EPAs, ASEAN and TiSA: Requirements for trade policy reform from a development perspective
In the new publication, Thomas Fritz explores a side of EU trade policy that has so far not been highlighted in the discussion on CETA and TTIP: The development dimension of European trade policy. The EU conducts the vast majority of its negotiations on trade and investment agreements with countries in the Global South, Asia, Africa and Latin America.
As the present study shows, the current trade and investment policy is diametrically opposed to the EU's development commitments.

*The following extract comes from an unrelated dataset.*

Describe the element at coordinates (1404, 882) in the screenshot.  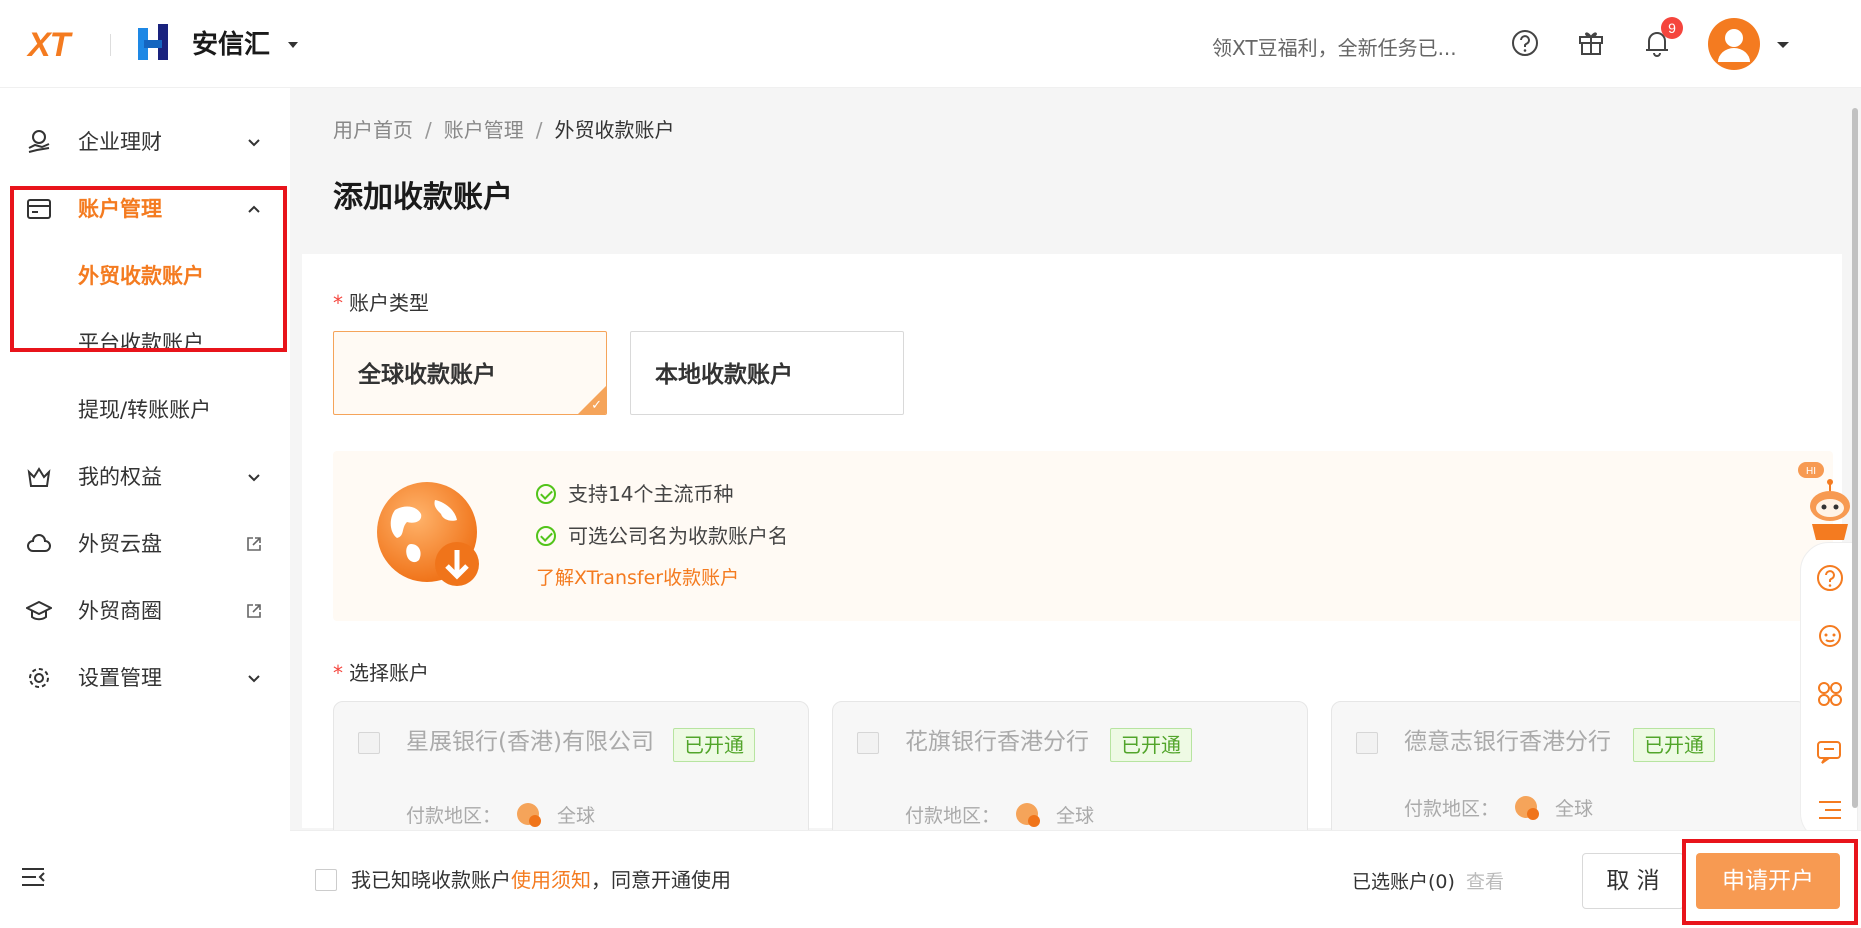
I see `selected-accounts-count: 已选账户(0)` at that location.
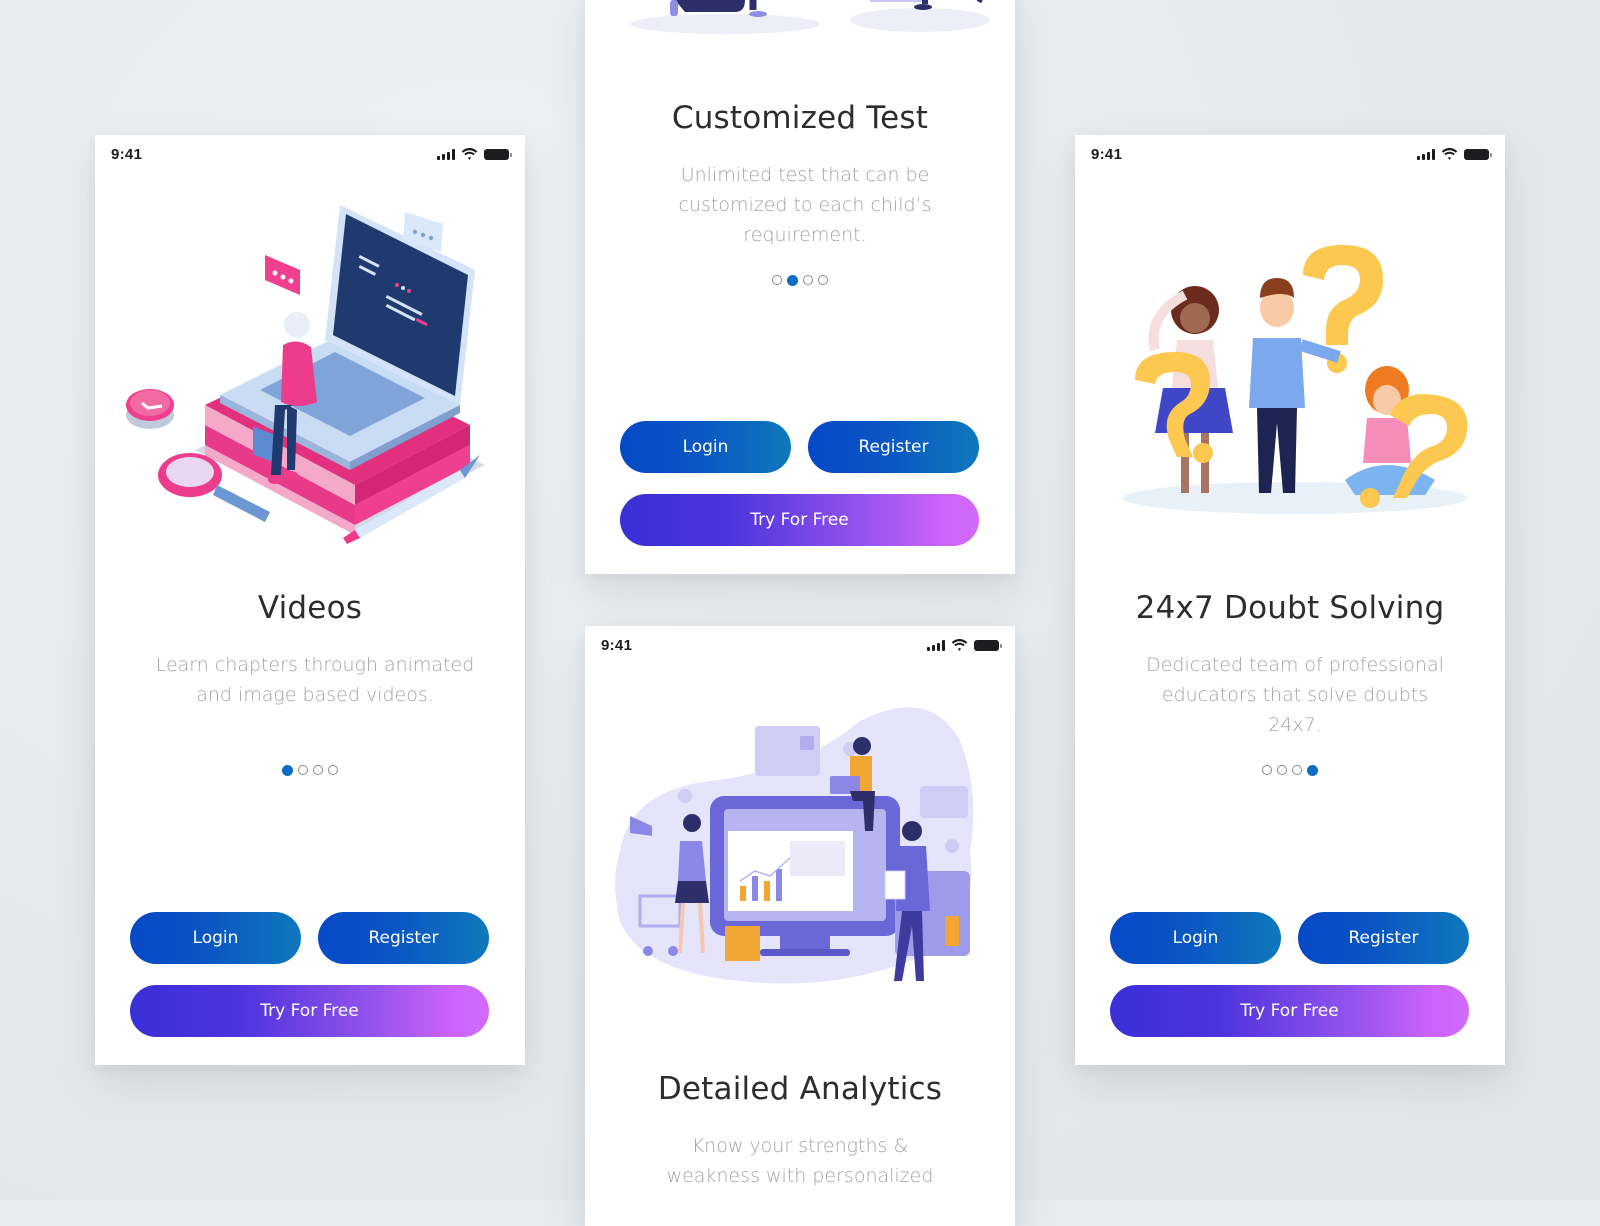  I want to click on screen-title: Customized Test, so click(800, 118).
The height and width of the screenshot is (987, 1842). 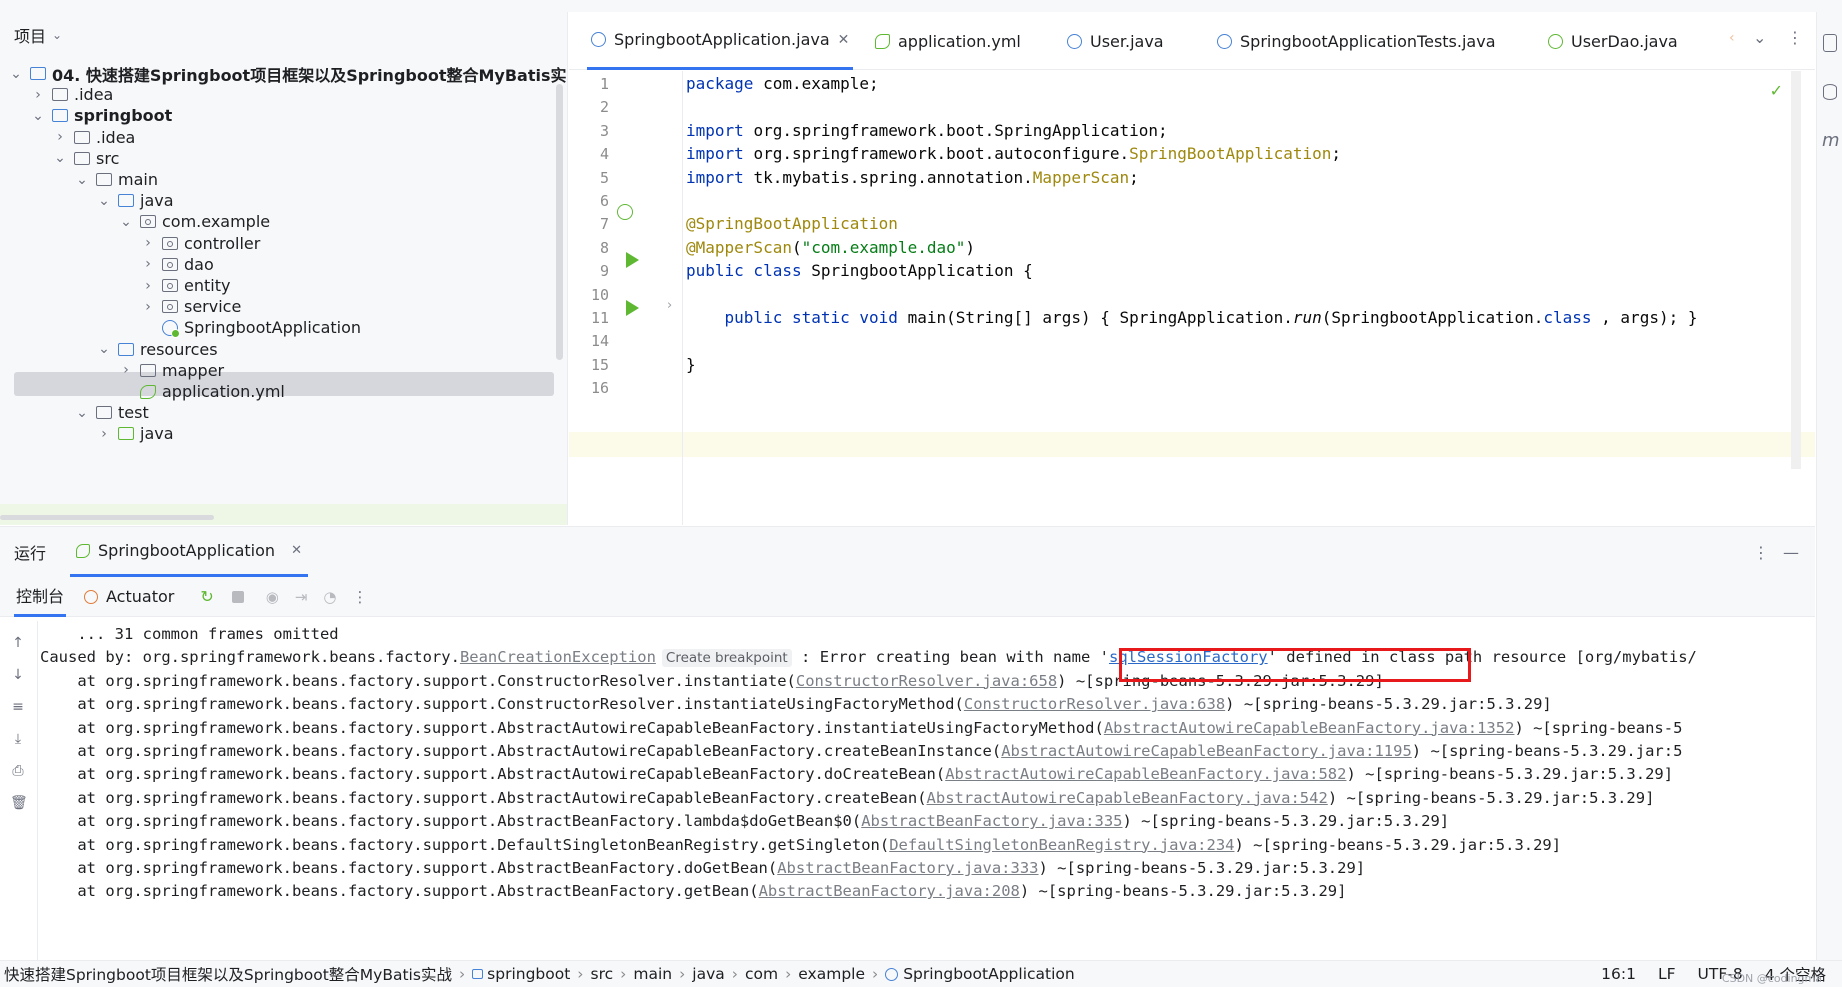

Not only could the forced liberalizations in these countries have far more devastating consequences than in industrialized countries such as Canada or the USA, but in many other aspects the trade agreements promote poverty, dependence and environmental destruction around the Global South.
The publication initially focuses more on the economic partnership agreements.As in a fuel glass, the key development policy deficits of European trade policy can be analysed here. Subsequently, the focus will be on Southeast Asia and the current EU negotiations with individual countries of the ASEAN Group, including the relatively advanced talks with Vietnam.
The analysis then proceeds to the plurilateral level, where the EU is proving to be the driving force behind the negotiations for the TiSA service agreement, in which a number of Latin American states are also involved. The significant blind spots in development policy in this trade agreement have so far hardly caught the eye of a wider public. Finally, the executive summary makes a number of recommendations for a developmentally responsible and sustainable reform of EU trade policy.